Jeudi, 19 septembre 2024
Al-Ahram Hebdo > Tourisme >

A la rencontre des églises au coeur du Caire

Doaa Elhami, Mardi, 03 avril 2018

La majorité des chrétiens d'Egypte célèbrent la fête de Pâques le 8 avril. L'occasion d'aller à la découverte de la zone d'Al-Faggala et d'Al-Daher, au Caire, célèbre pour ses nombreuses églises représentatives des diverses communautés chrétiennes, orientales et occidentales.

A la rencontre des églises au coeur du Caire

Du haut du pont du 6 Octobre, juste après le pont suspendu, la vue plonge sur une série de clochers et de dômes de divers matériaux et styles architecturaux qui, à leur tour, sont coiffés de croix de styles variés. Ils invitent les passants à visiter cette région pour découvrir les secrets d’une telle densité d’architecture chrétienne, difficile à trouver ailleurs. Il s’agit de la zone d’Al-Faggala et d’Al-Daher, l’un des plus importants points commerciaux d’Egypte, située au centre du Caire. Ici se dressent des églises représentatives de tous les cultes chrétiens : copte orthodoxe, grec orthodoxe et catholique avec ses rites syrien, maronite, chaldéen, grec melkite et, enfin, évangélique, sans oublier les Jésuites.

« Toutes ces églises ont été érigées vers la fin du XIXe siècle et le début du XXe siècle et seule l’église copte orthodoxe n’est pas annexée d’un lycée ou d’un établissement scolaire », explique Hossam Ismaïl, professeur d’histoire contemporaine à la faculté de littérature de l’Université de Aïn- Chams.
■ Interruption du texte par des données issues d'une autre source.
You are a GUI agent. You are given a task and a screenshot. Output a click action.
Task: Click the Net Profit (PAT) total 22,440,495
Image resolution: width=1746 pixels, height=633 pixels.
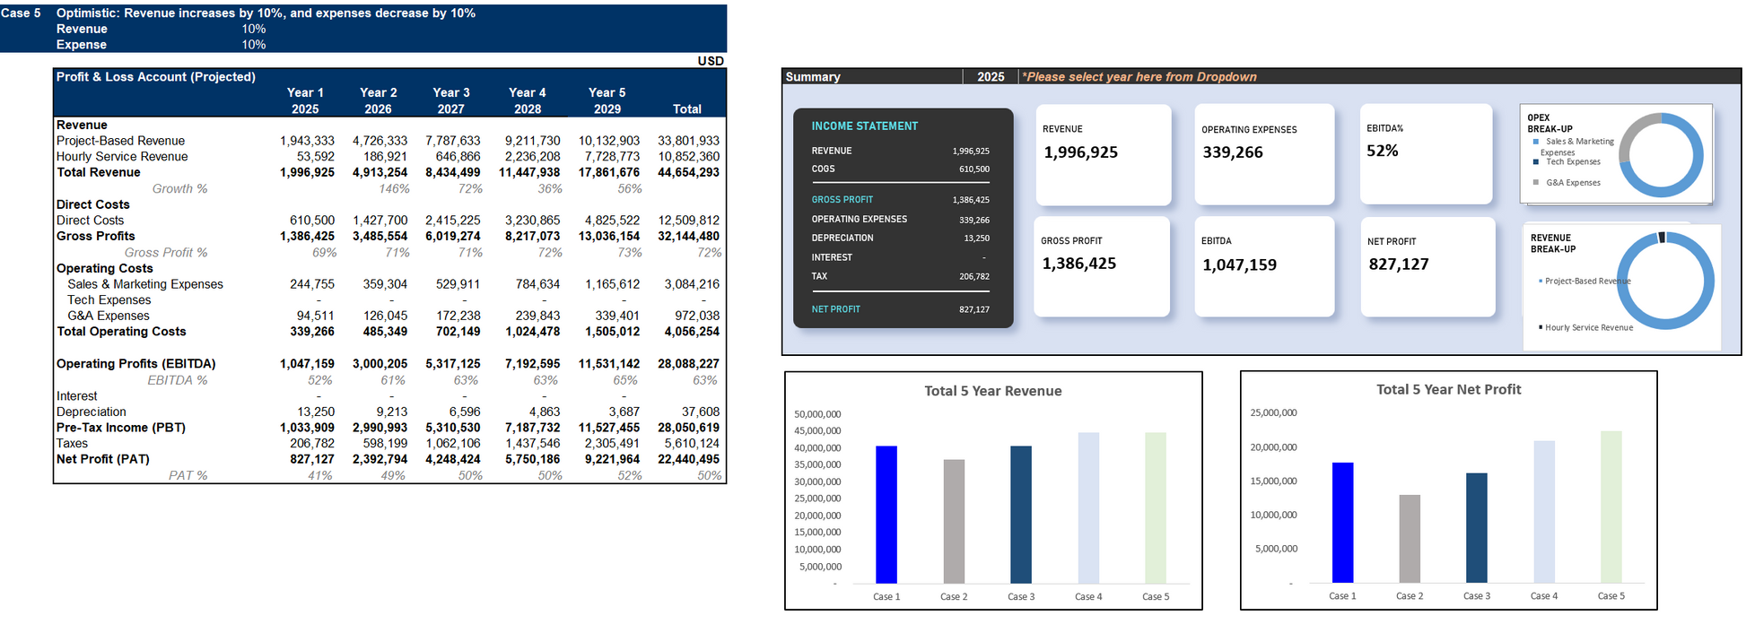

Bien que ces églises aient été bâties à la même époque, chaque communauté est restée fidèle au style architectural de son pays d’origine. « D’où la variété architecturale rencontrée dans cette zone », ajoute Abdel-Monsef Salem, professeur des Antiquités du XIXe siècle et spécialiste de l’architecture de cette époque. Pour se rendre dans cette zone cosmopolite, il suffit de prendre le métro et de descendre à la station Chohada.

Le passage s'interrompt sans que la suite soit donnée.